DIRECTIVE: Quote each line of the items below word for word, leaving out the pictures.

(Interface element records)
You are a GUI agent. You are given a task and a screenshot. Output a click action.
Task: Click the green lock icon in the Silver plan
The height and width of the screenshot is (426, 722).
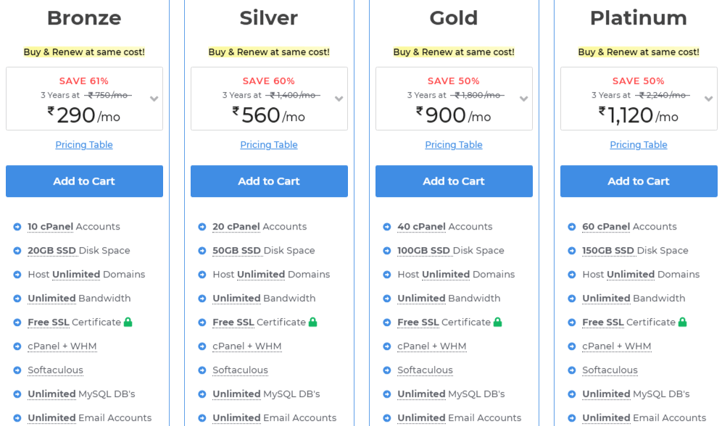coord(312,322)
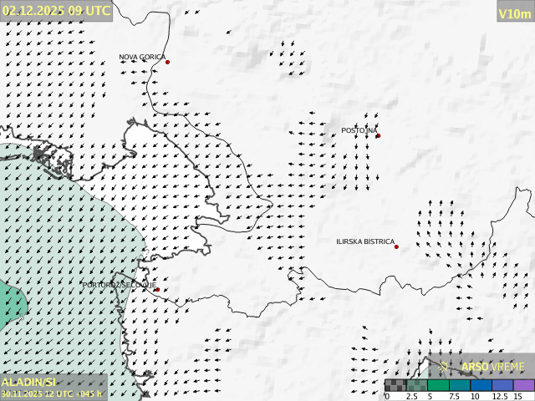
Task: Click the gray checkered 0–2.5 legend swatch
Action: [395, 386]
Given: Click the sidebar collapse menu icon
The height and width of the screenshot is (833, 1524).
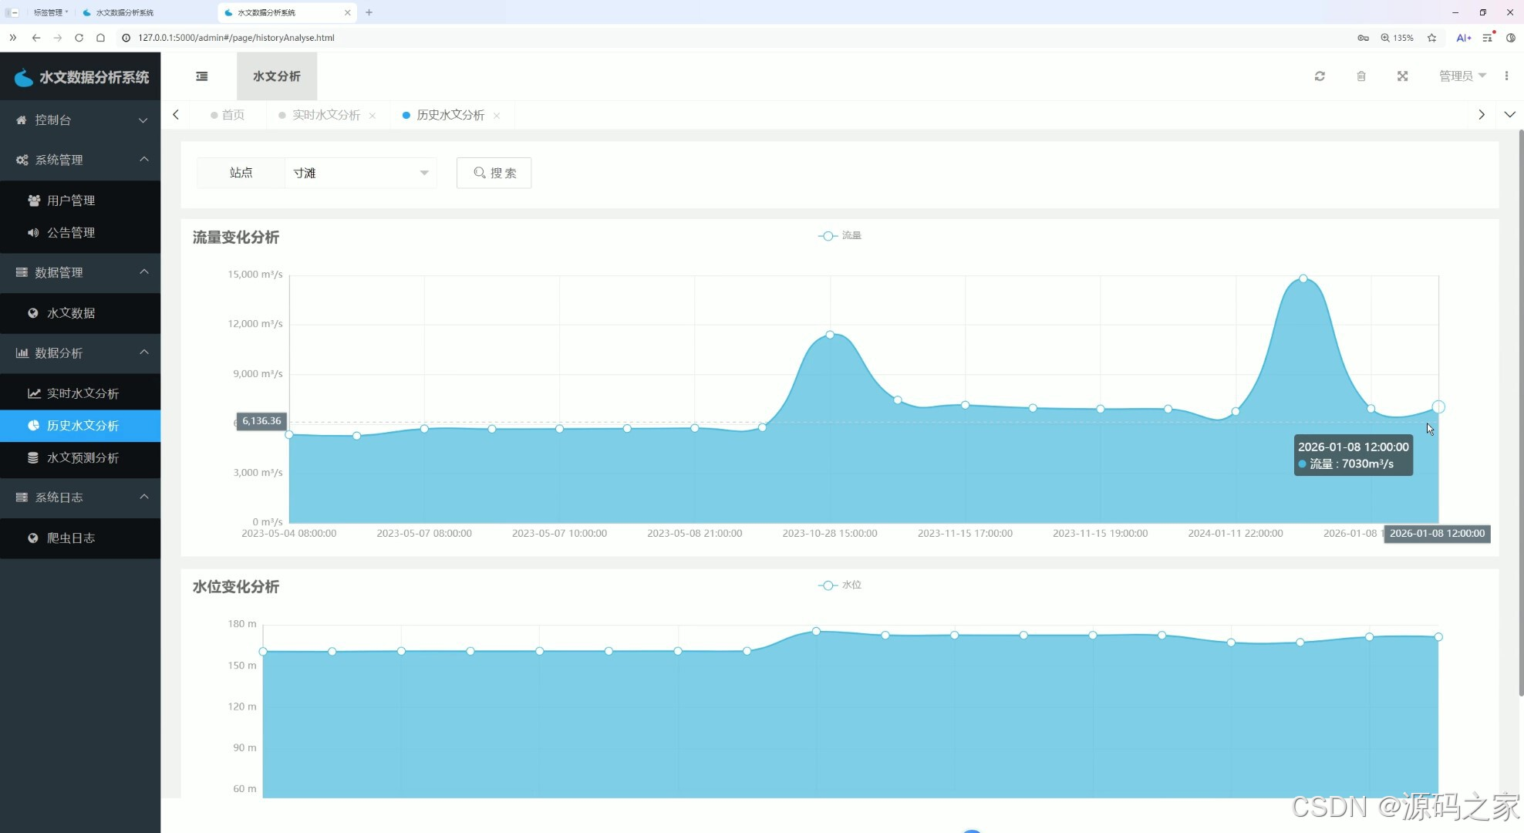Looking at the screenshot, I should (202, 76).
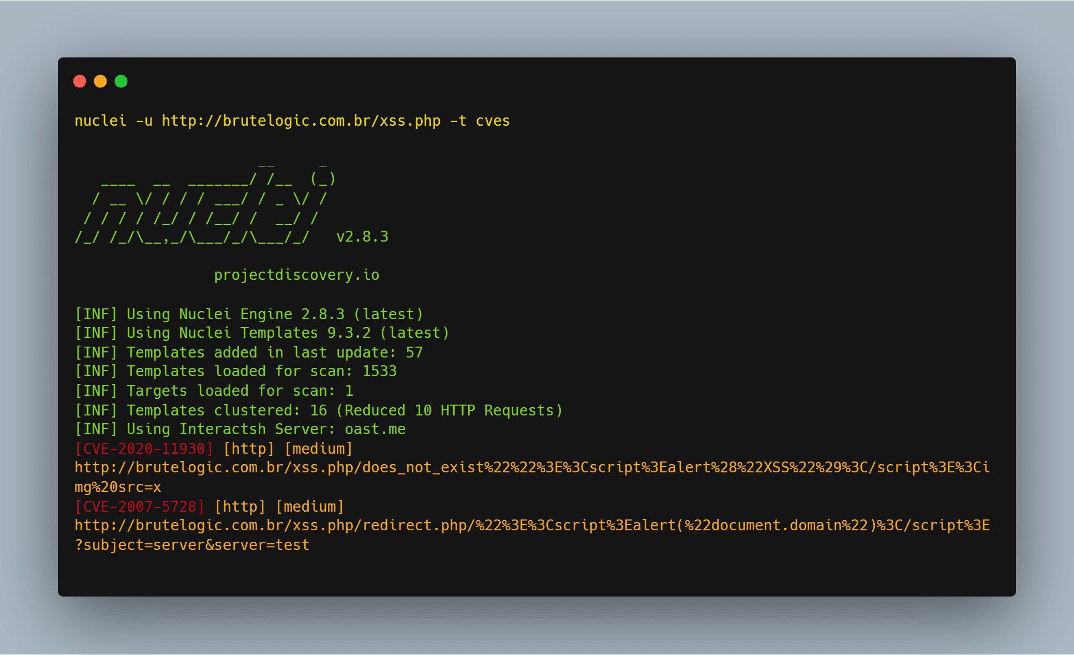Screen dimensions: 1074x655
Task: Click the oast.me Interactsh server address
Action: 375,429
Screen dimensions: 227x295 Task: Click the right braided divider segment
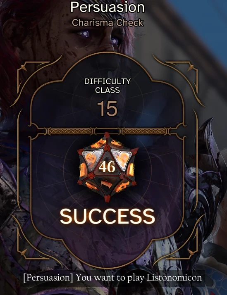pos(145,131)
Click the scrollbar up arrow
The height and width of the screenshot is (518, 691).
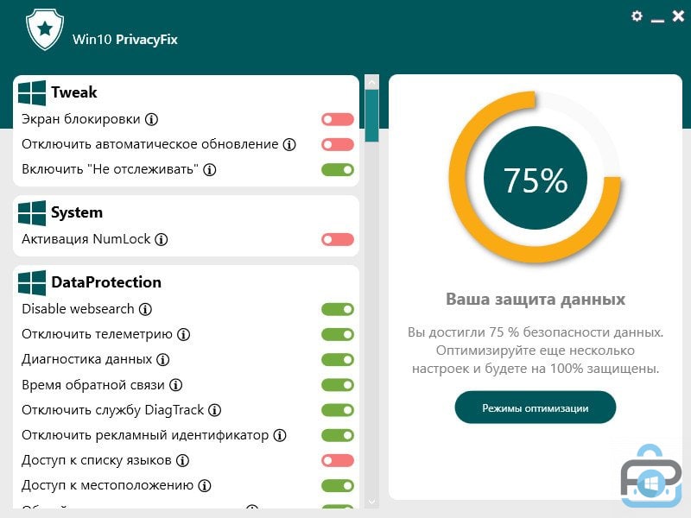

FINISHED EXERCISE:
You are a GUI agent. You are given a task and a screenshot. Output a click action.
Task: Click the green lock icon in the Silver plan
The height and width of the screenshot is (426, 722).
coord(312,322)
Task: Click the gray checkered 0–2.5 legend swatch
Action: [395, 386]
Given: Click the sidebar collapse menu icon
The height and width of the screenshot is (833, 1524).
Looking at the screenshot, I should (202, 76).
Screen dimensions: 1074x655
Task: Click the oast.me Interactsh server address
Action: 375,429
Screen dimensions: 227x295 Task: Click the right braided divider segment
pos(145,131)
Click the scrollbar up arrow
The height and width of the screenshot is (518, 691).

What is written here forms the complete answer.